▶ [DATA FOR ANALYSIS]

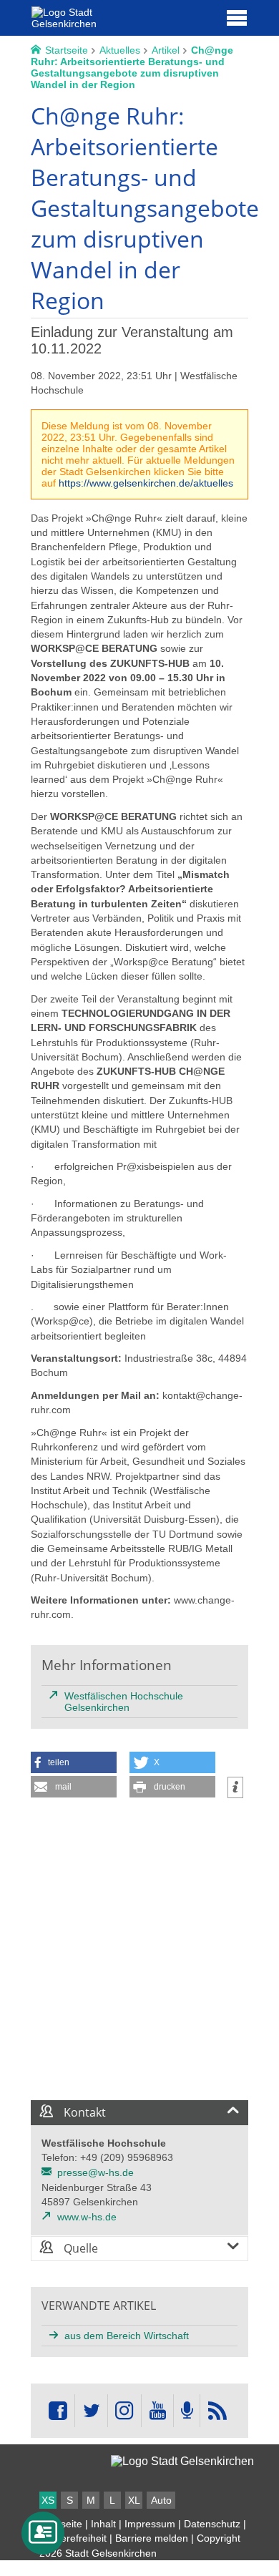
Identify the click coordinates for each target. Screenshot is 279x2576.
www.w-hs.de (87, 2217)
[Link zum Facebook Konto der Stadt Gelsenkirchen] (57, 2410)
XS (47, 2500)
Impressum (149, 2523)
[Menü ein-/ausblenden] (237, 17)
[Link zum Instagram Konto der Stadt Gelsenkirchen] (124, 2410)
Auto (161, 2500)
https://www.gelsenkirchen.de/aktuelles (146, 483)
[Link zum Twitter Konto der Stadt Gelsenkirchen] (91, 2410)
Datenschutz (212, 2523)
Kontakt (83, 2112)
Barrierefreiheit (73, 2538)
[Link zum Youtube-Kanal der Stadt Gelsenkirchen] (157, 2410)
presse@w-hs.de (95, 2172)
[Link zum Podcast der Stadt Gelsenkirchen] (187, 2410)
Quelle (79, 2248)
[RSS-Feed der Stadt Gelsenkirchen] (216, 2410)
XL (134, 2500)
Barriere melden (151, 2538)
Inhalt (103, 2523)
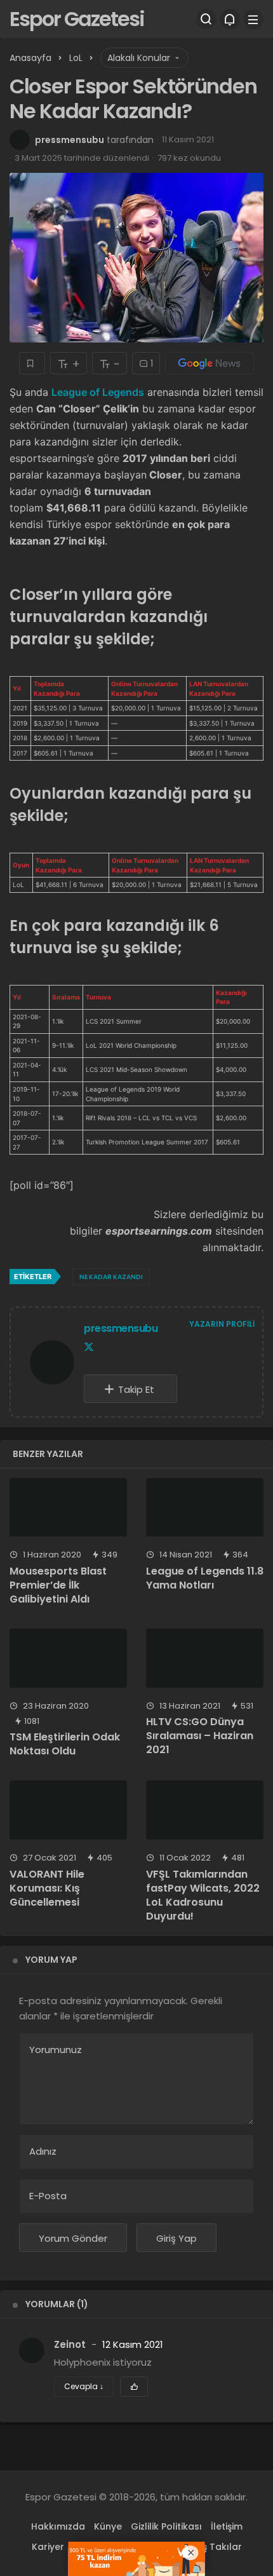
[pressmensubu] (52, 1365)
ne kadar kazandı (111, 1277)
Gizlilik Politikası (166, 2526)
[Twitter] (89, 1346)
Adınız (43, 2151)
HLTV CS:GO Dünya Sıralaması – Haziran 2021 (199, 1736)
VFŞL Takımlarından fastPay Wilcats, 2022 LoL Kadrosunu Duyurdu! (203, 1895)
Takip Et (136, 1389)
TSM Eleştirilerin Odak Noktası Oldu (65, 1744)
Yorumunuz (55, 2049)
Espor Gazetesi (77, 18)
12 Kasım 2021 (132, 2344)
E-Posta (48, 2195)
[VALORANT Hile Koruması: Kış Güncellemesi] (68, 1810)
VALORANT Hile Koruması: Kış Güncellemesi (47, 1888)
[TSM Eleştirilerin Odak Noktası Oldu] (68, 1658)
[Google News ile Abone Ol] (209, 363)
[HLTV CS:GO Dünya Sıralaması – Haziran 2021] (204, 1658)
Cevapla (83, 2386)
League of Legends (97, 392)
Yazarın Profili (222, 1324)
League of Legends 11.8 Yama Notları (204, 1578)
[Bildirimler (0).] (230, 19)
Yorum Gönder (73, 2238)
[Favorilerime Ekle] (32, 363)
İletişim (227, 2526)
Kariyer (48, 2546)
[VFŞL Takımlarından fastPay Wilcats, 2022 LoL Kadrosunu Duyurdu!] (204, 1810)
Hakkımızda (58, 2526)
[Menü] (253, 19)
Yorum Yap (51, 1959)
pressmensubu (69, 139)
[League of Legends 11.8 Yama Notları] (204, 1507)
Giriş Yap (176, 2238)
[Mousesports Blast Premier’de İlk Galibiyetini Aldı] (68, 1507)
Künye (108, 2526)
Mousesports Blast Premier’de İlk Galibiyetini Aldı (58, 1585)
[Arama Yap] (206, 19)
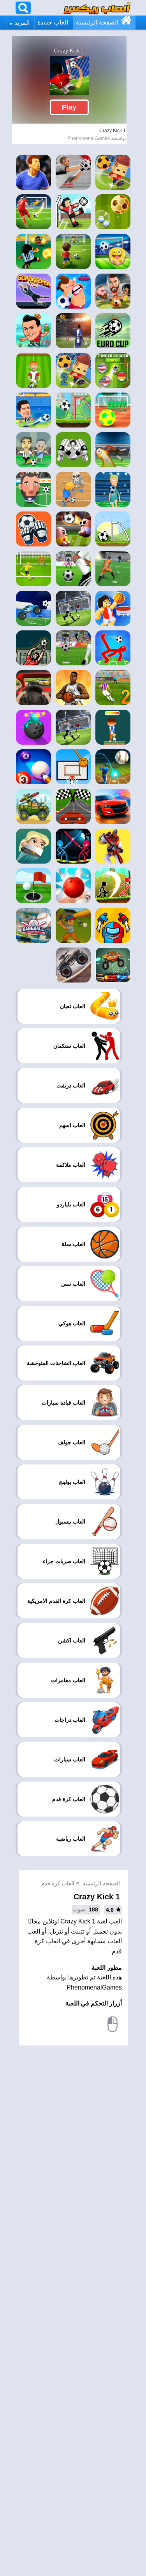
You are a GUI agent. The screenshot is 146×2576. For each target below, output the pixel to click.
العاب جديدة (52, 22)
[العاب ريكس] (96, 7)
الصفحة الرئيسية (97, 22)
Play (69, 107)
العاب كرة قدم (57, 1883)
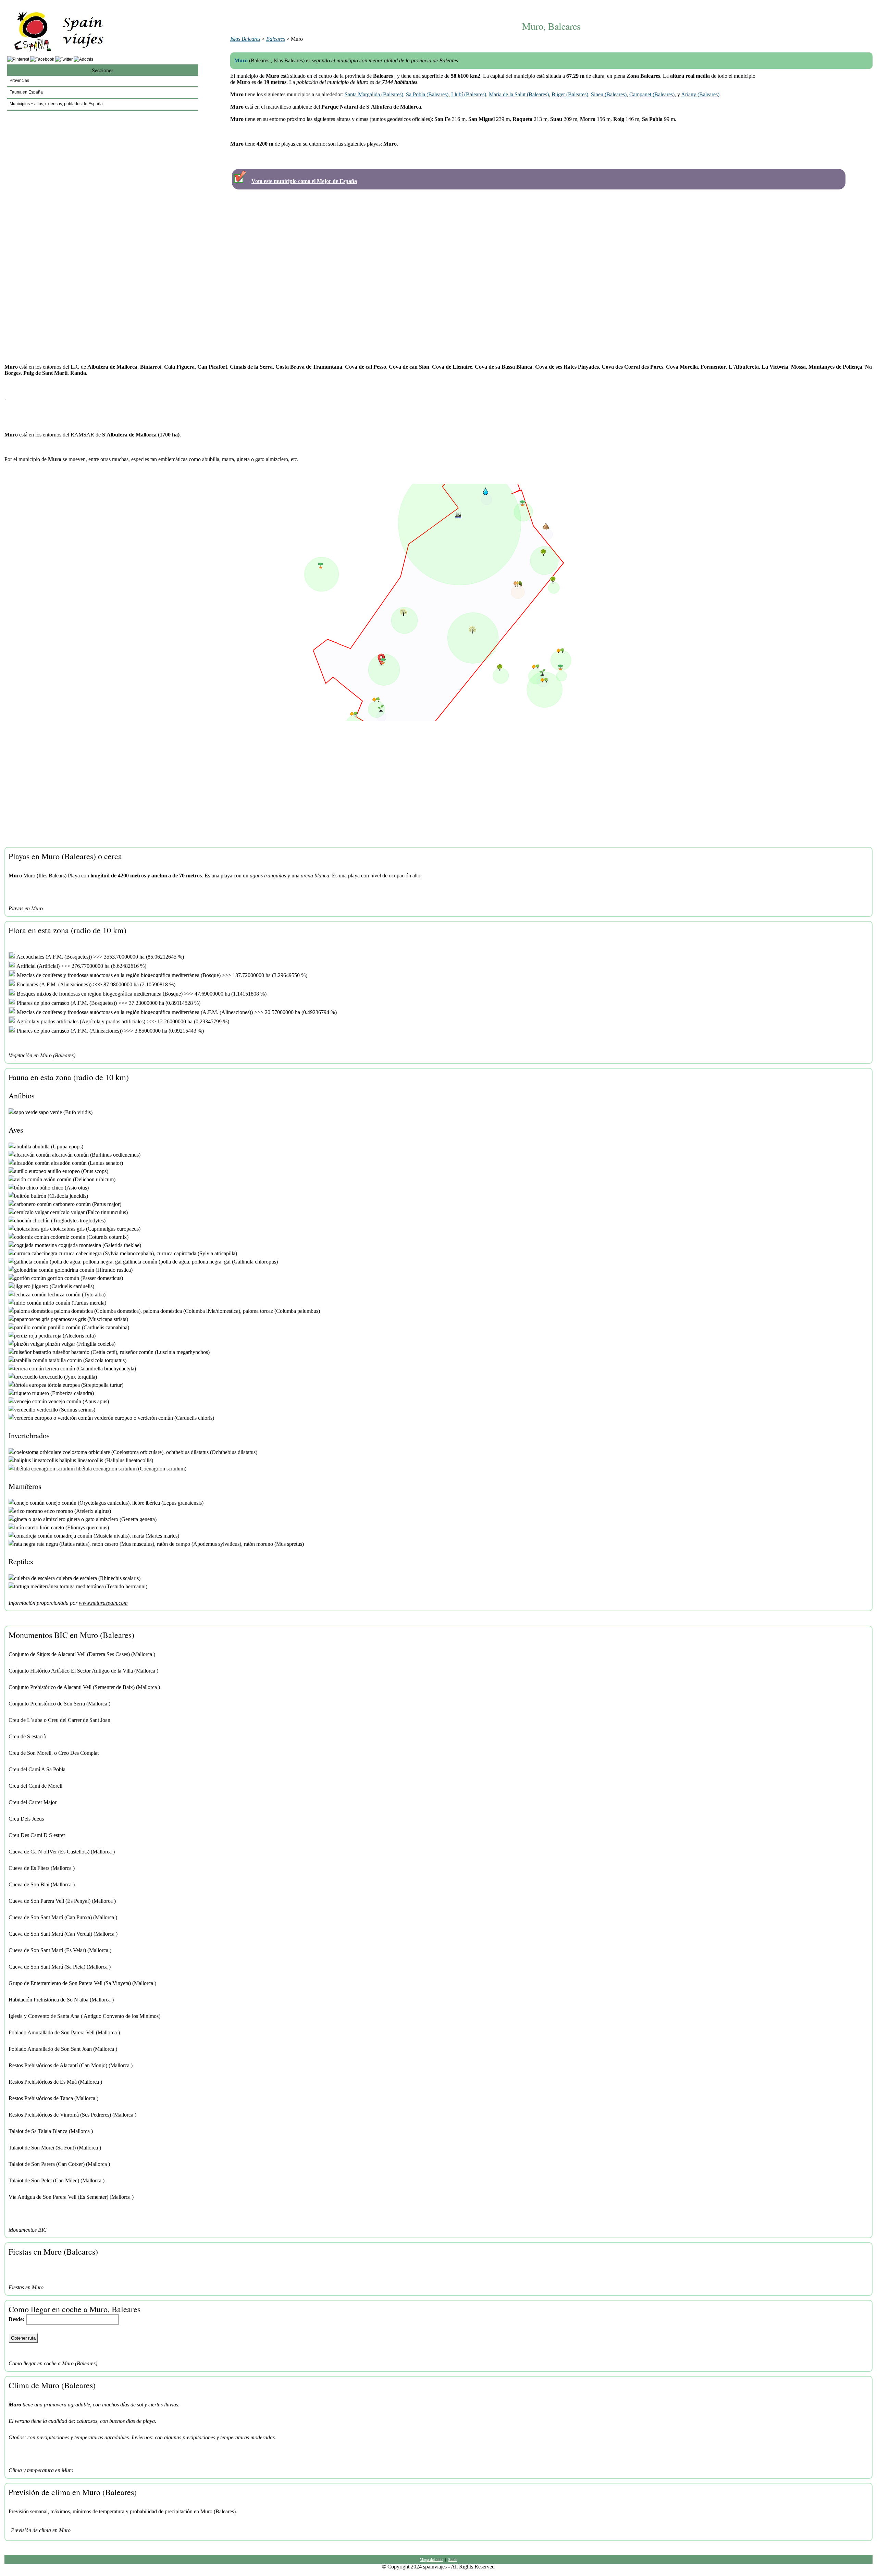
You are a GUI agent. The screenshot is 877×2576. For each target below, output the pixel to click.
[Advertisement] (551, 6)
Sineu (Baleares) (609, 94)
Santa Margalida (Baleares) (374, 94)
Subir (452, 2559)
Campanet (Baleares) (652, 94)
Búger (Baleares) (570, 94)
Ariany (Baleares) (700, 94)
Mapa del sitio (431, 2559)
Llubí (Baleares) (468, 94)
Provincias (19, 80)
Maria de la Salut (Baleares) (519, 94)
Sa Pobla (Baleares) (427, 94)
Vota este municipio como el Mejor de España (304, 181)
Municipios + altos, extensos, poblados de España (56, 103)
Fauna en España (26, 92)
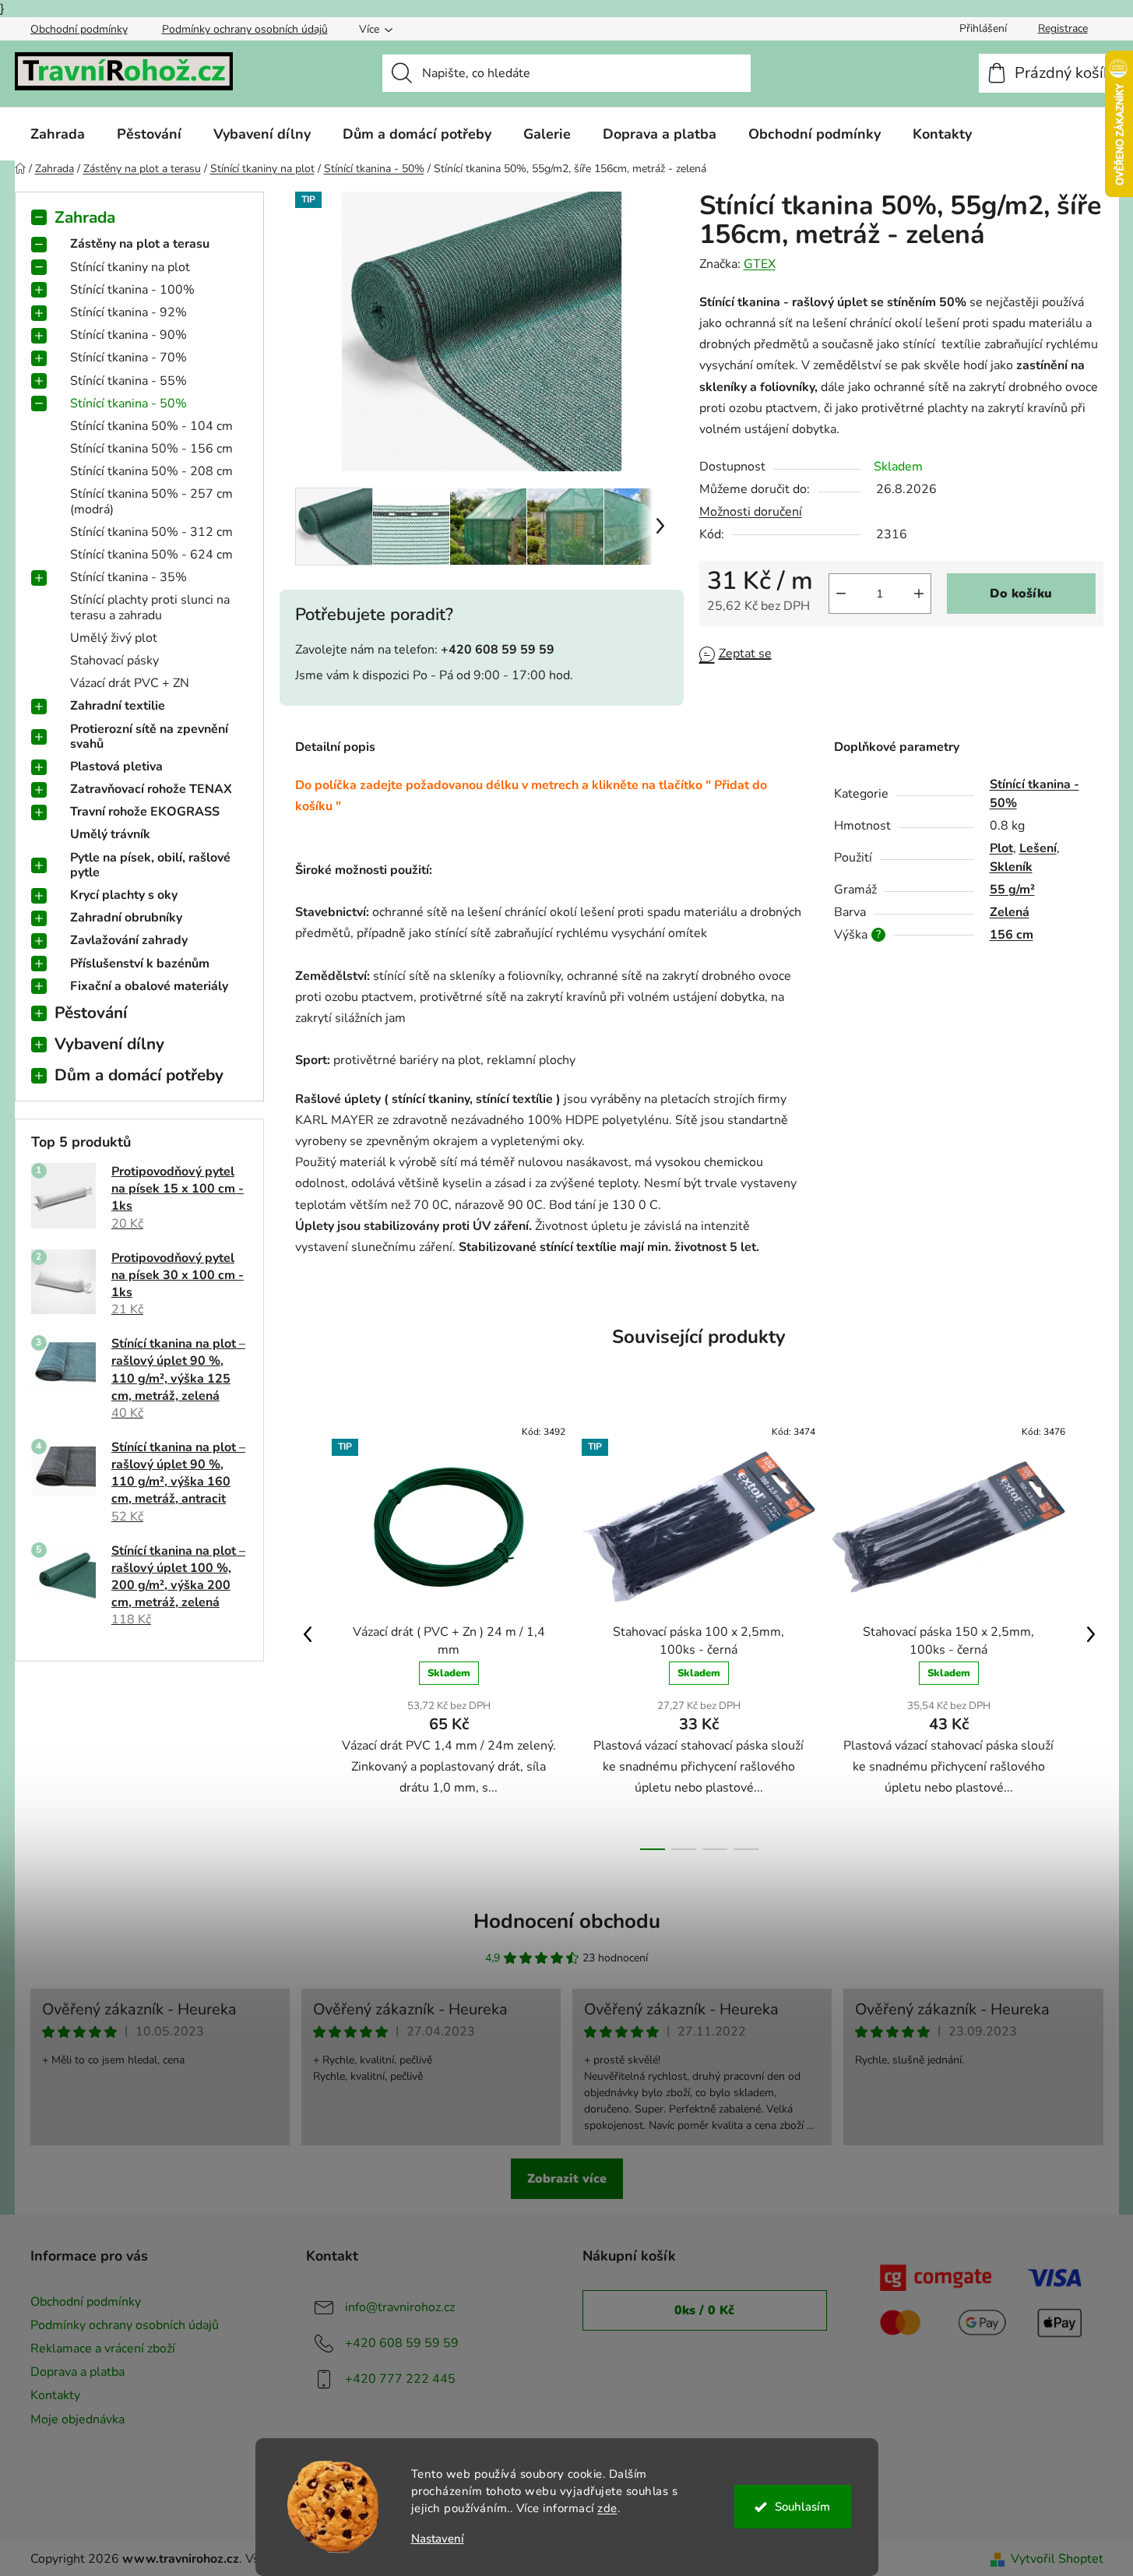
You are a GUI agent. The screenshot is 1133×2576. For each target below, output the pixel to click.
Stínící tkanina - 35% (128, 577)
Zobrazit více (567, 2178)
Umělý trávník (110, 834)
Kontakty (55, 2395)
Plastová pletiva (116, 766)
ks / (704, 2310)
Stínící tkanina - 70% (128, 357)
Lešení (1038, 848)
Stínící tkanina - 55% (128, 380)
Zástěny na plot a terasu (139, 243)
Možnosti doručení (750, 511)
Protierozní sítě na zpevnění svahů (149, 736)
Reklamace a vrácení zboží (102, 2348)
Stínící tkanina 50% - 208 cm (151, 471)
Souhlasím (802, 2506)
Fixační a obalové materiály (149, 986)
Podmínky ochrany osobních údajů (245, 29)
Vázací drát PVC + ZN (129, 683)
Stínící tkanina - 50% (128, 403)
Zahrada (85, 217)
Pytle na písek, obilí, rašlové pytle (150, 865)
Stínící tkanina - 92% (128, 312)
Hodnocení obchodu (566, 1921)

▶ [WHAT YOU ARE ASKED TO DO] Count the lines above that contain the word "League". Write only the number.

▶ [ANSWER BOX] 3